白黒-3
「なあ、浮気してんだろ?」
早坂さんは私の服を脱がせながら、そんな事を言った。
「…してないよ」
私は早坂さんの腰に手を回しながら言う。
「あんだけ遊んでた奴がいきなり遊び止めれるわけない。」
「止めれるよ。晃佑さんのこと好きだもん」
そういうと早坂さんは満更でもない顔をして、深く、キスをした。
ユウトさんと会った次の日に、恋人と会っても、平気な顔をして、そんな事を飄々と言ってしまう。
「罪な女だねー」
しょうちゃんは電話口で笑った。
「…だって、浮気してないんだもん。」
「え、まさかの現実逃避?」
「浮気って、気持ちが浮わついてる人がするんでしょ。
私の気持ちは彼氏から動かないから、浮気じゃないよ。」
そういうと、流石に呆れたようにため息をついて、
「そういうの、日本語で屁理屈っていうのー」
としょうちゃんは言った。
「…違います、事実っていうんです。」
「…そうですか。知りませんでした。
てかさー、俺とは何でしてくれないのー」
しょうちゃんは不貞腐れたように言う。
かつて、しょうちゃんとも体の関係があった。
しょうちゃんは二枚目だし、セックスも上手だし、私なんかのセフレにしておくには勿体無い人だ。

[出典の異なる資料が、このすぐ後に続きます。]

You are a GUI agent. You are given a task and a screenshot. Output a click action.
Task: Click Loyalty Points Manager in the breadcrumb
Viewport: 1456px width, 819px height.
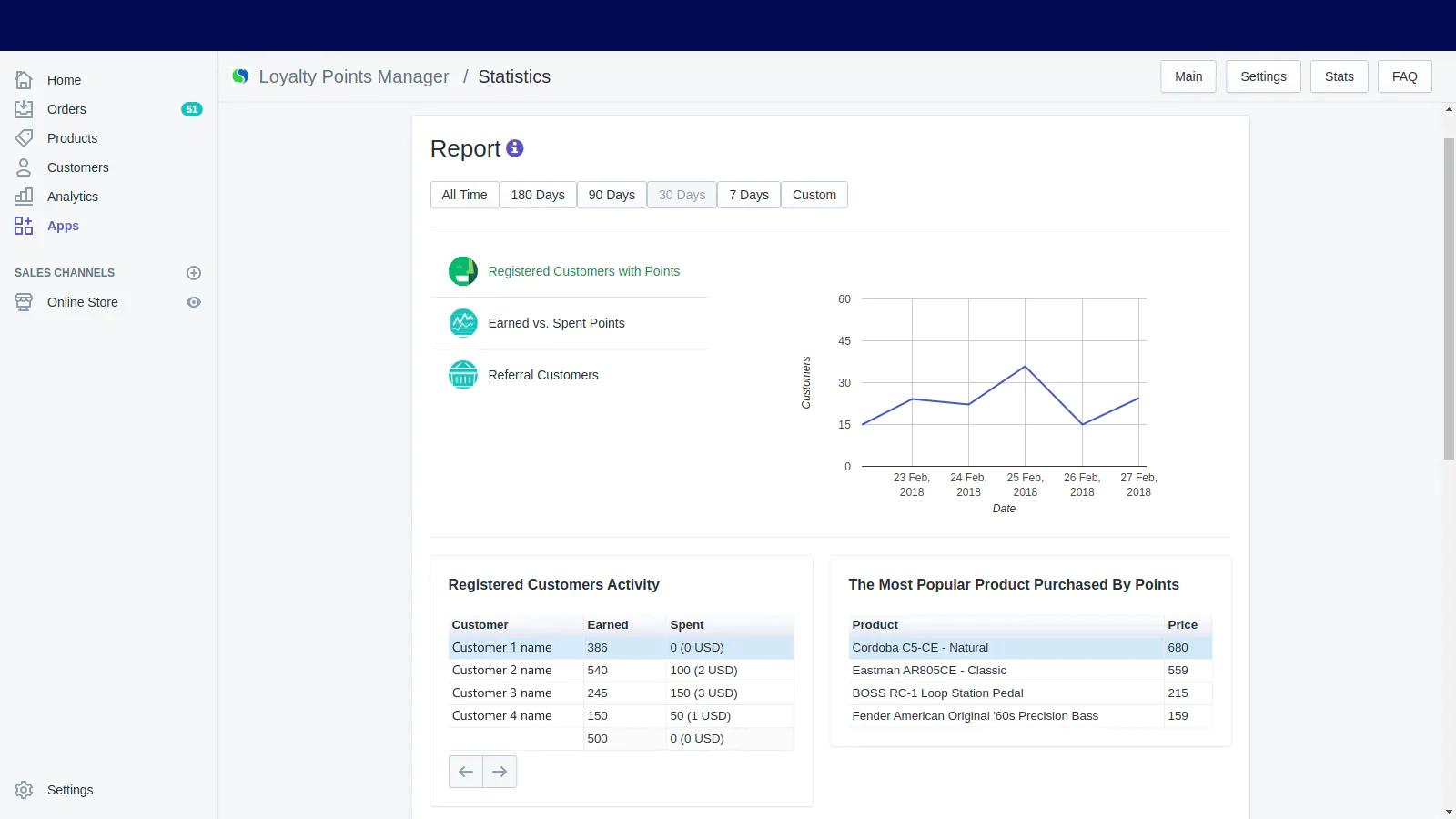click(354, 76)
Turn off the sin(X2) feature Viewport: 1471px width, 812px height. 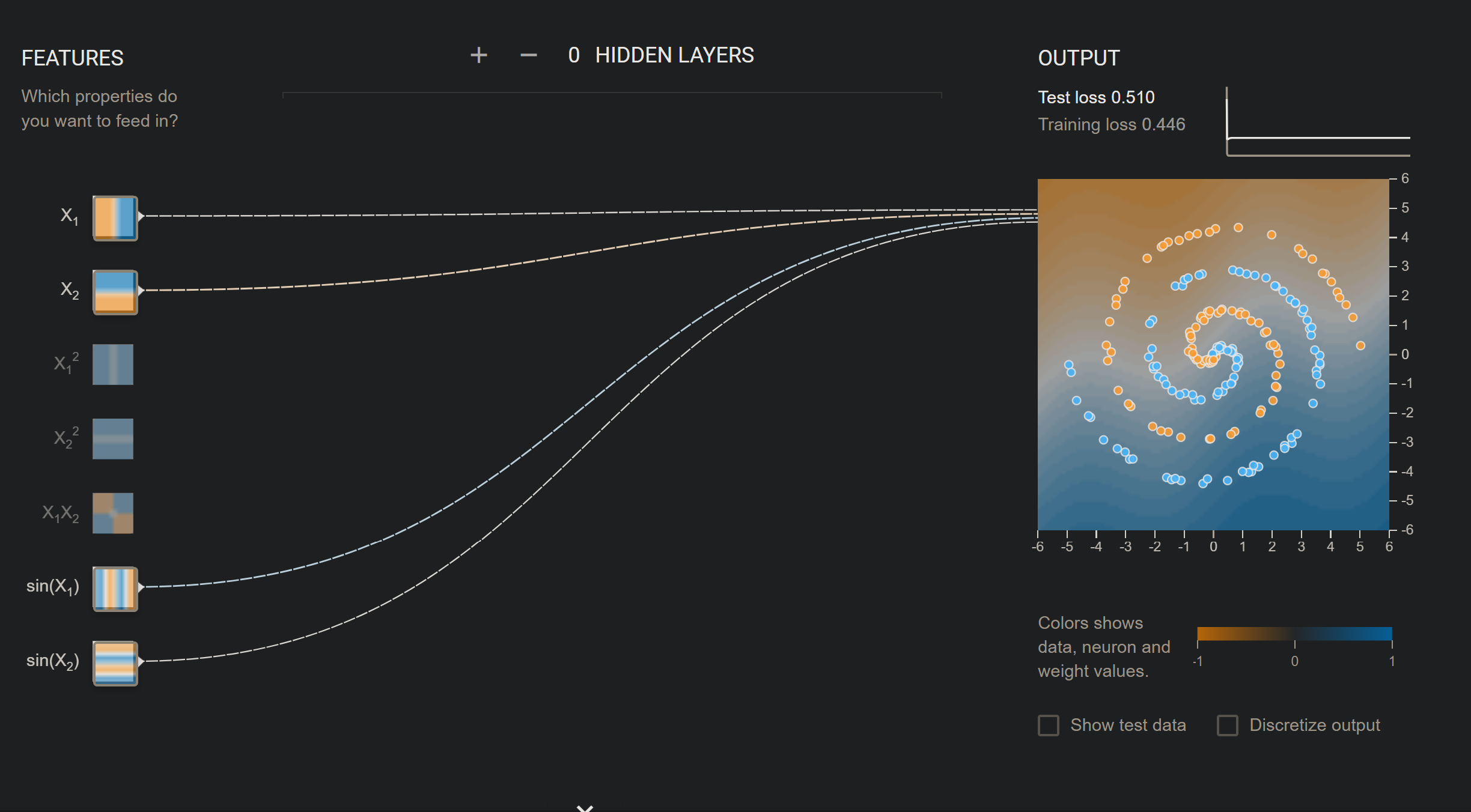tap(115, 664)
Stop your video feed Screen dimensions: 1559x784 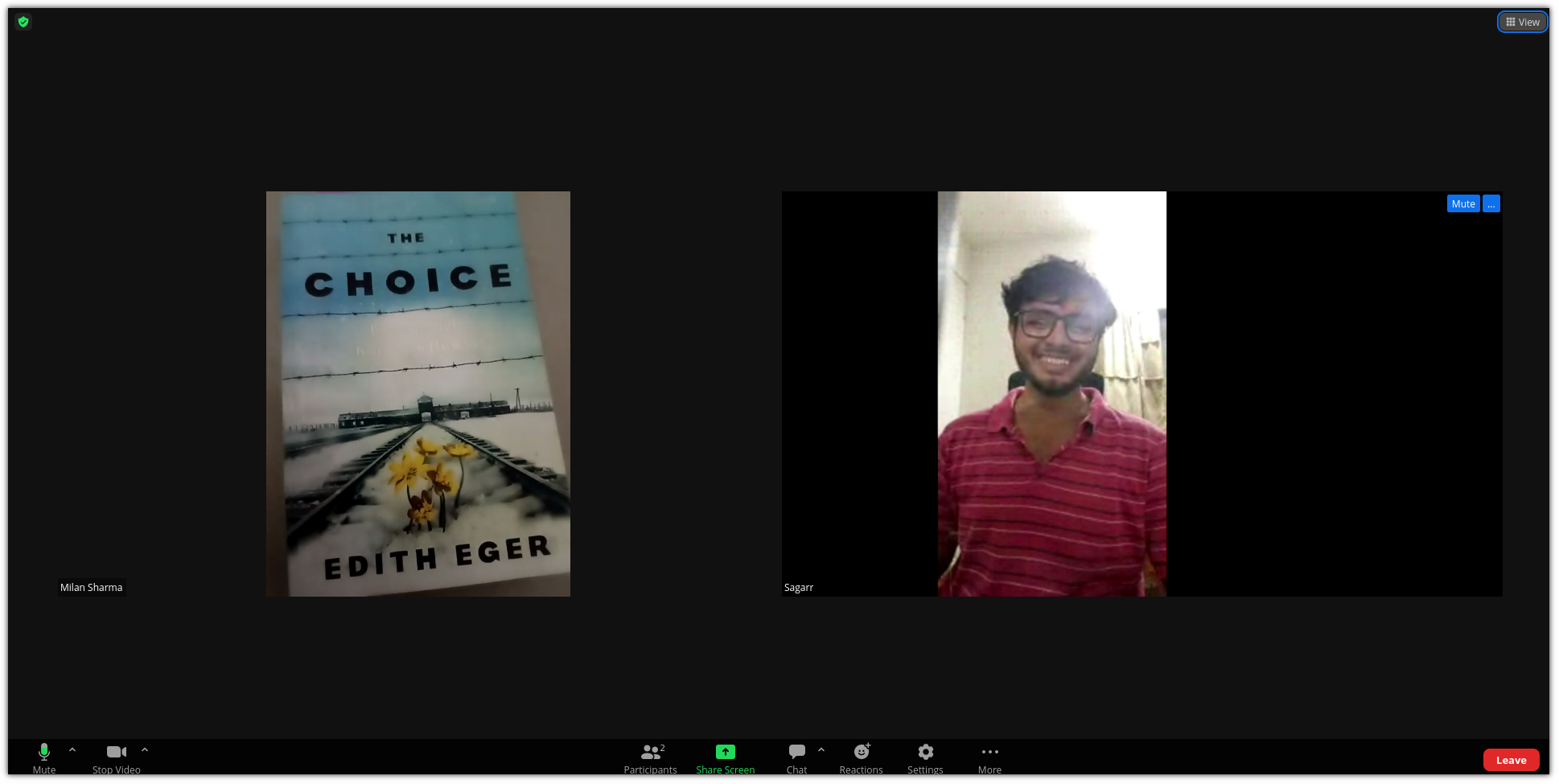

ただ、どうやらしょうちゃんは私に好意を持っているらしい。
11月の終わりに好きだと、いわれた。
そのあと、なんとなく触れないようにしていたら、しょうちゃんも話題に出さず、うやむやになってしまった。
「しょうちゃんとは話すだけで楽しいからだよー」
私は出任せを言う。
本当はセックスしたら、何かを白黒つけなきゃいけなくなりそうで逃げていた。
白とか黒とか、そんなはっきりしたものは、怖い。
私は自分の気持ちとか、他人の気持ちを直視しないように、
相変わらずだらしなく生活している。
「まじかーやったー」
しょうちゃんの言葉の端にある腑に落ちない感じも、私は意図的に見落とした。